Feeling increasingly isolated amid a rising China, unpredictable North Korea and aggressive Russia in the region, Japan is stepping up security cooperation with a wider group of allies. The US remains Japan’s most important security partner, Brown said, but Japan now wishes to supplement the US alliance with closer ties to other security partners, especially Australia and India, while France and the UK are also priorities. The Reciprocal Access Agreements Japan recently inked with the UK and Australia allow signatories to deploy forces on each other’s soil.

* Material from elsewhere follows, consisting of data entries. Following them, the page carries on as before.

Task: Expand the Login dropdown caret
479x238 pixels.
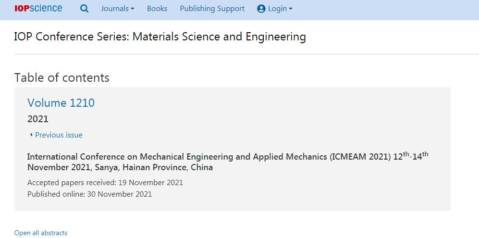Action: coord(291,9)
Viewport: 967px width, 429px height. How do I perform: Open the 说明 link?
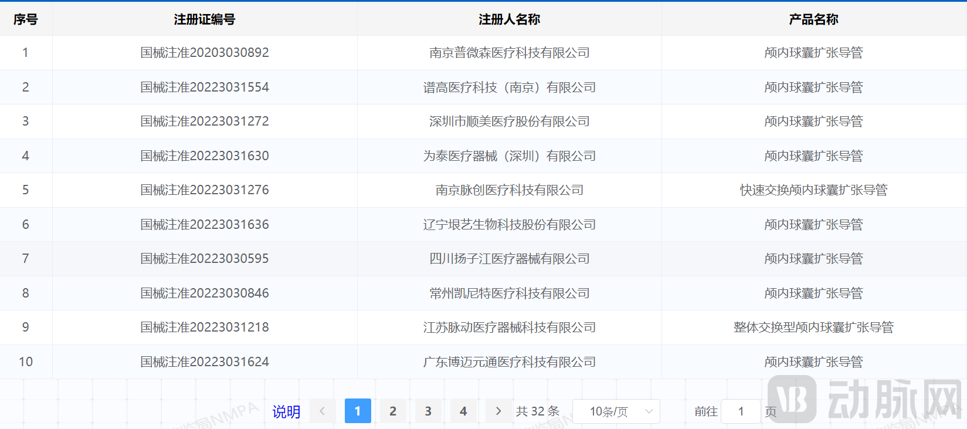click(286, 412)
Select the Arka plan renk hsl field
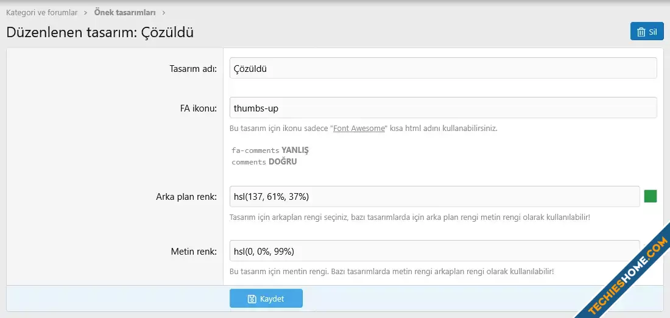The image size is (670, 318). pyautogui.click(x=434, y=197)
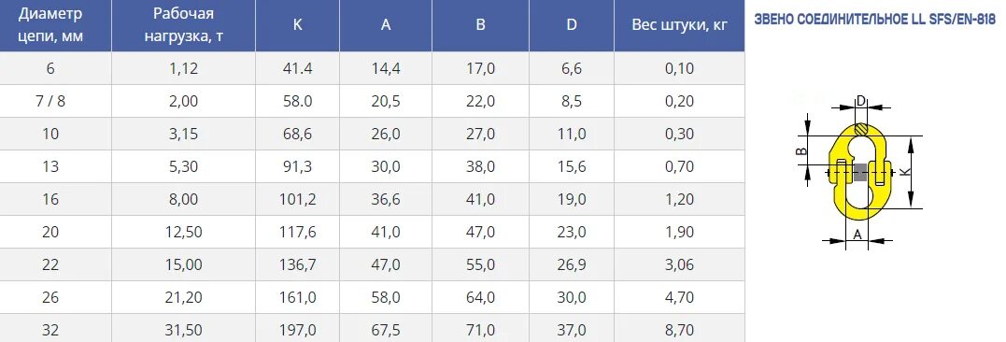Click the A dimension label below the link
The height and width of the screenshot is (342, 1006).
(857, 235)
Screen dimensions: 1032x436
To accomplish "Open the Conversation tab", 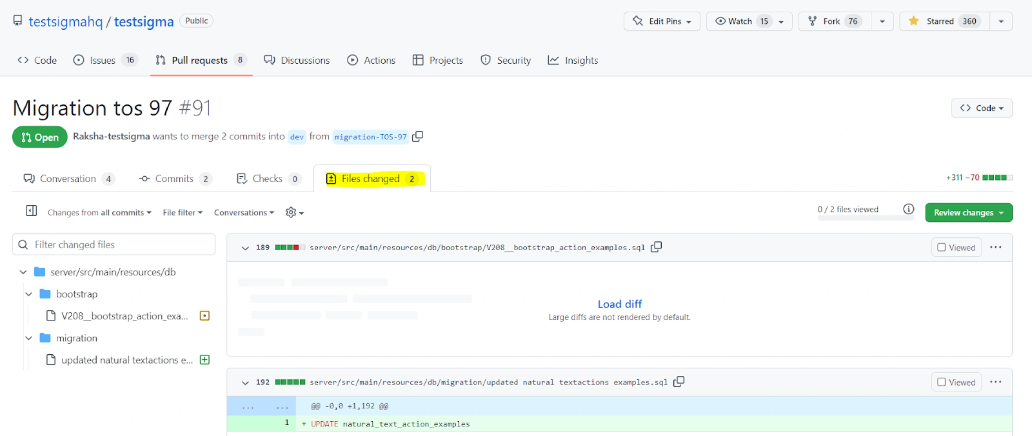I will [x=68, y=178].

Energy Transition Divides With EU

While geopolitics have brought Japan and its EU allies closer, they differ greatly on their approaches to the energy transition — and Japan is expected to promote its version of a “realistic energy transition” for Asia at the G7 ministerial climate, energy and environment meeting in Sapporo in April. This envisages a continued role for cleaner LNG and coal in Asian developing economies, seen as key to powering economic growth while reducing greenhouse gas emissions and ensuring affordability. Japan is also expected to urge the EU to show greater support for nuclear and new LNG investments to ensure stability in energy markets.

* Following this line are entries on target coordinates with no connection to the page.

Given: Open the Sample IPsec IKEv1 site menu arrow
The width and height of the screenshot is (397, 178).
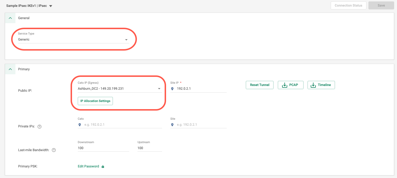Looking at the screenshot, I should pyautogui.click(x=51, y=6).
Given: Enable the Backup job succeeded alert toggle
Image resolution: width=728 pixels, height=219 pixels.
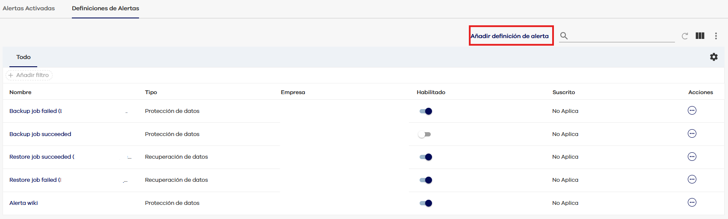Looking at the screenshot, I should pyautogui.click(x=425, y=134).
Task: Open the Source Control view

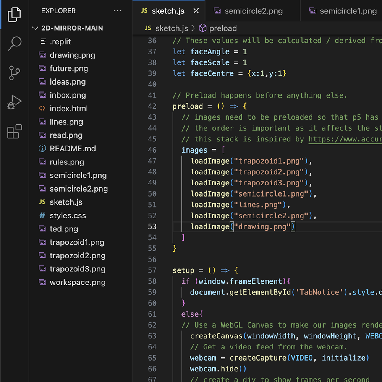Action: click(x=14, y=73)
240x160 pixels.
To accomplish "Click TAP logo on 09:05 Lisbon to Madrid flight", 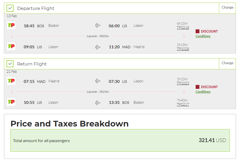I will [11, 46].
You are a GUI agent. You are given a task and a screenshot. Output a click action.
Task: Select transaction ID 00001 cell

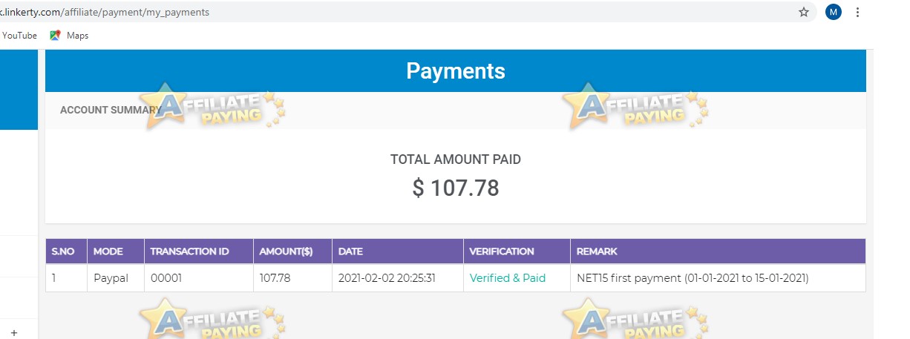pyautogui.click(x=199, y=278)
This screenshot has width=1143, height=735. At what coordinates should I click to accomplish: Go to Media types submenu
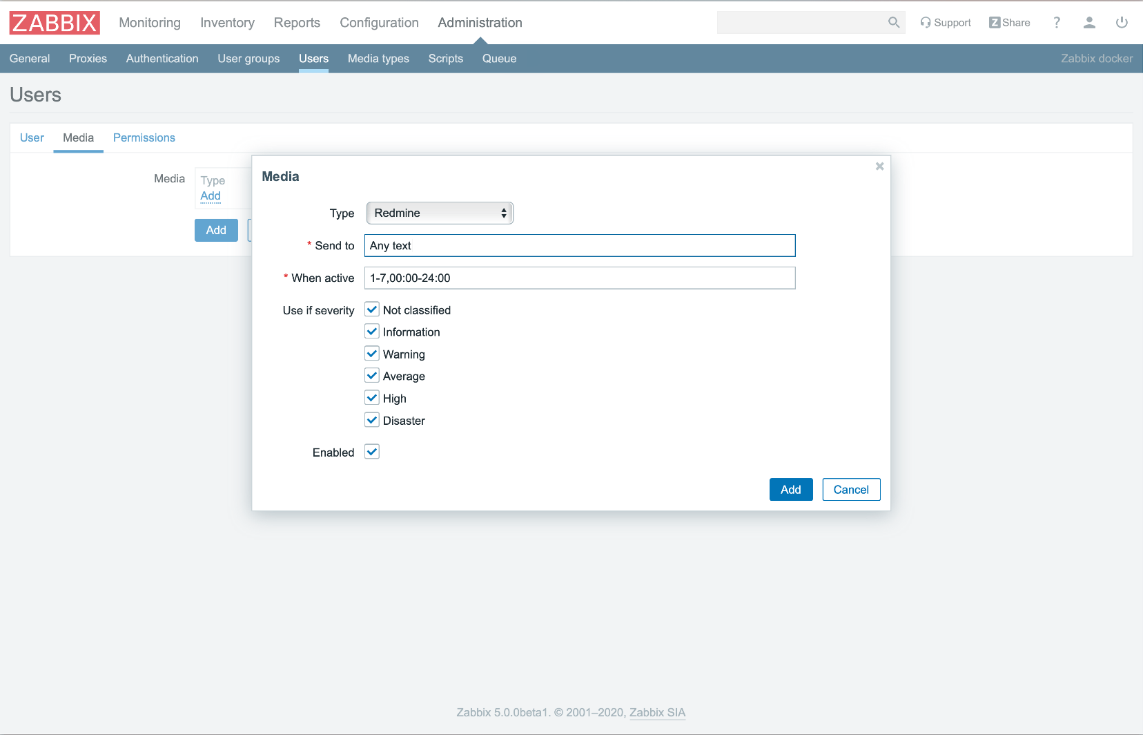pos(378,59)
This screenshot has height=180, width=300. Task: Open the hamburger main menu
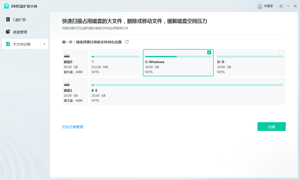pos(281,6)
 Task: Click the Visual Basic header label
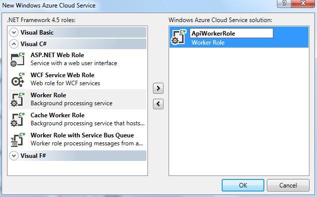37,33
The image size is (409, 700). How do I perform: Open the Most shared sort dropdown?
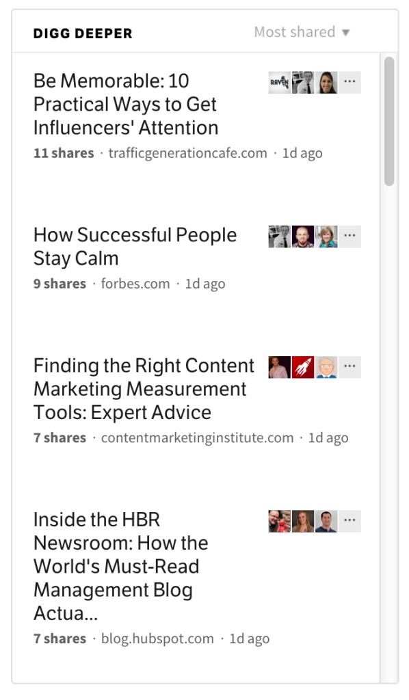(x=302, y=32)
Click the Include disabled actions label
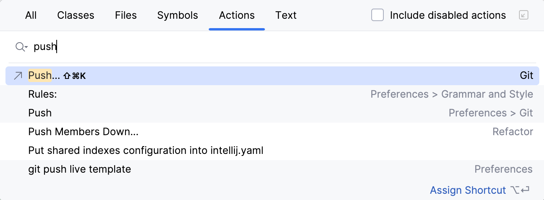The image size is (544, 200). click(x=448, y=15)
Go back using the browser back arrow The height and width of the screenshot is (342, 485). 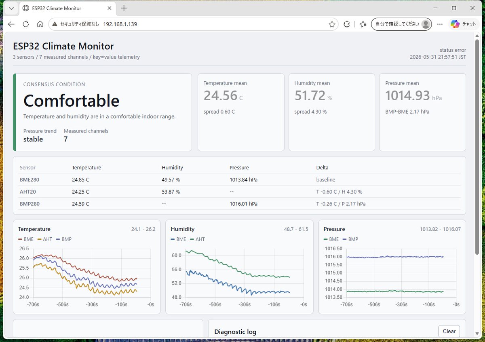coord(11,24)

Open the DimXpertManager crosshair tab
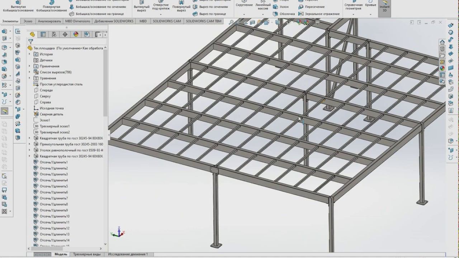[65, 34]
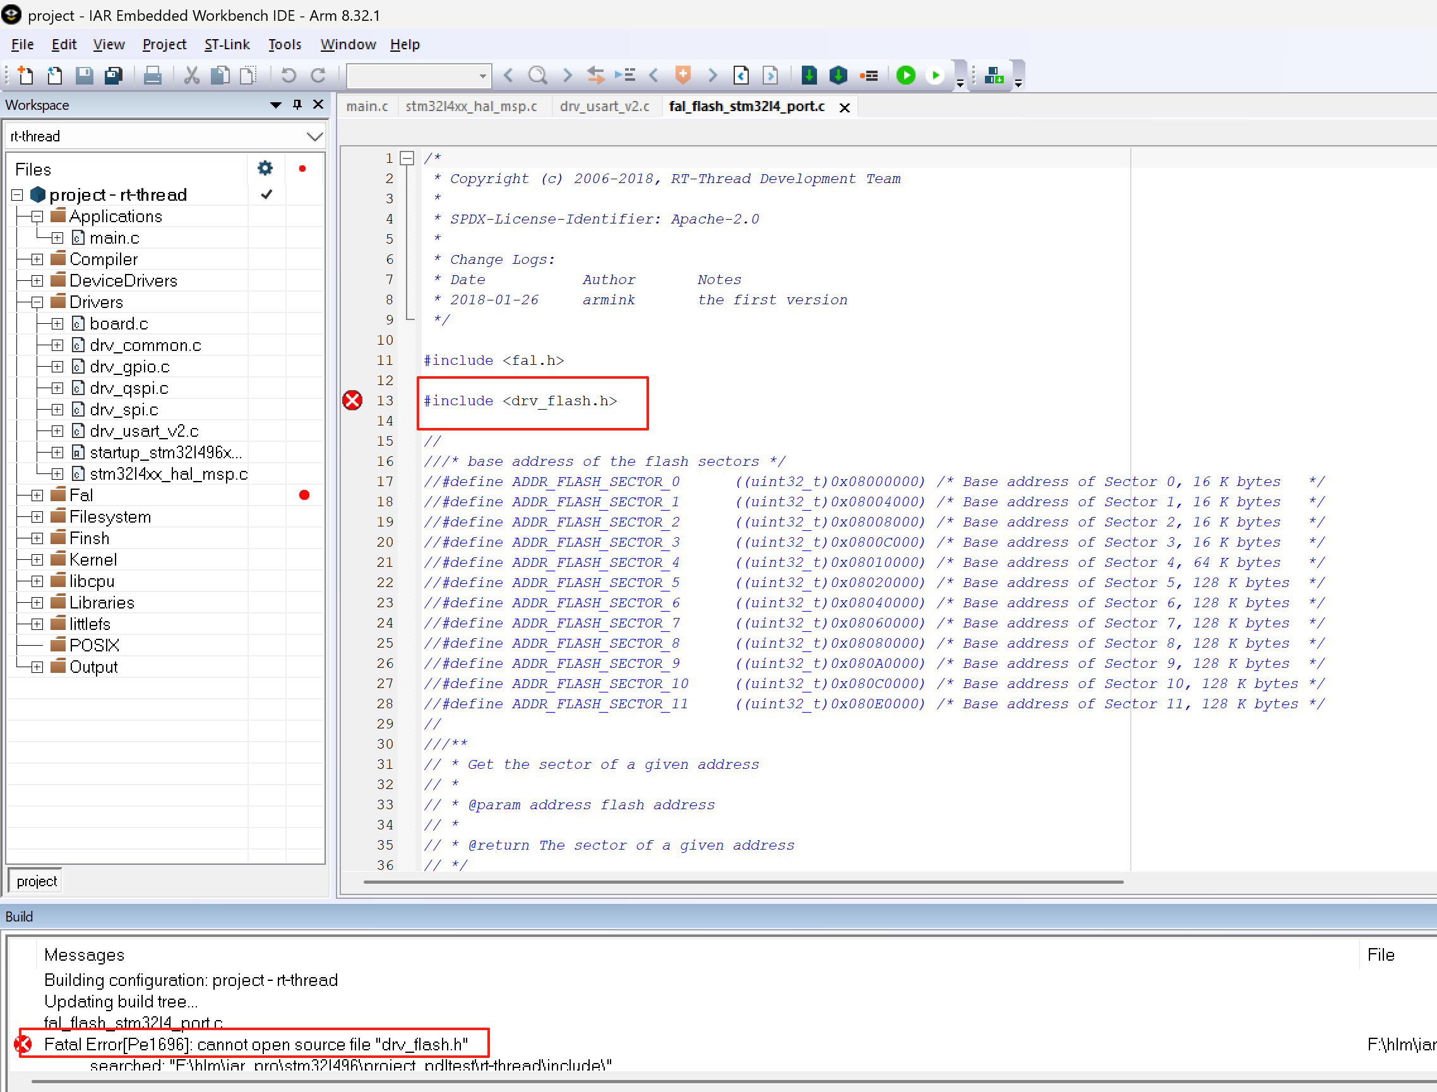Click the Find magnifier icon

coord(537,76)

Indeed, Japanese energy players have quietly blamed the EU’s unrealistic energy policy — include shutting down nuclear power plants with a view to replacing them with renewables — for the current energy crisis, with Japan bearing the brunt of high LNG prices. Japan, which has not introduced a national carbon price, is also wary of new EU trade measures like the carbon border adjustment mechanism. It fears that trade measures to achieve environmental objectives are WTO-incompatible and would make Japan’s exports lose their competitiveness.

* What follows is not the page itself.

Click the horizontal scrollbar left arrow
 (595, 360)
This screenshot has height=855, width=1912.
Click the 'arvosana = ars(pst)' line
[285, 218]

Still, under Japan’s 6th strategic energy plan, renewables leapt to a 36%-38% target for power generation, versus the previous 22%-24%, with offshore wind seen as the next frontier for renewables in Japan. But unlike the EU, which wants to phase out coal and favors green hydrogen, Japan promotes co-firing ammonia in coal-fired power plants and prefers to commercialize blue hydrogen/ammonia first, as it believes green hydrogen faces a time lag to commerciality, and is vulnerable to the intermittencies of renewables as feedstocks. Tokyo is also promoting carbon capture and storage (CCS) to decarbonize its emissions.

Asia Outreach

The current energy crisis and a 2050 carbon neutrality goal have emboldened Japan to make a big change in its post-Fukushima energy policy by pledging to restart idling nuclear reactors, and allow lifetime extensions and even newbuilds. Nuclear is targeted to account for 20%-22% of power generation in 2030, fossil fuels 41% (largely split between LNG and coal), and hydrogen/ammonia 1%. High LNG prices and tight supply have also provided impetus for the Japanese government to push for and help finance new LNG investments, with the US expected to be a key destination.

Japanese companies are also focusing on developing ammonia/hydrogen and CCS technologies that they hope to export to coal-reliant Southeast Asia, in line with Tokyo promoting its “realistic energy transition.” Japanese firms Jera and IHI are carrying out a trial to burn 20% ammonia at a domestic coal-fired power plant, with an eye on replicating this in Indonesia, Vietnam, the Philippines and Thailand, which have young coal fleets and need to ensure energy affordability.

Japan’s industrial approach also works as a political strategy to seek clout in emerging economies that are concerned about China’s increasing assertiveness, and being courted by China. Kishida has secured support from Indonesia for his concept of an “Asia Zero-Emissions Community,” aimed at reducing emissions in Asia while supporting economic growth through Japanese loans and investments — in essence a focused Japanese version of China’s Belt and Road Initiative.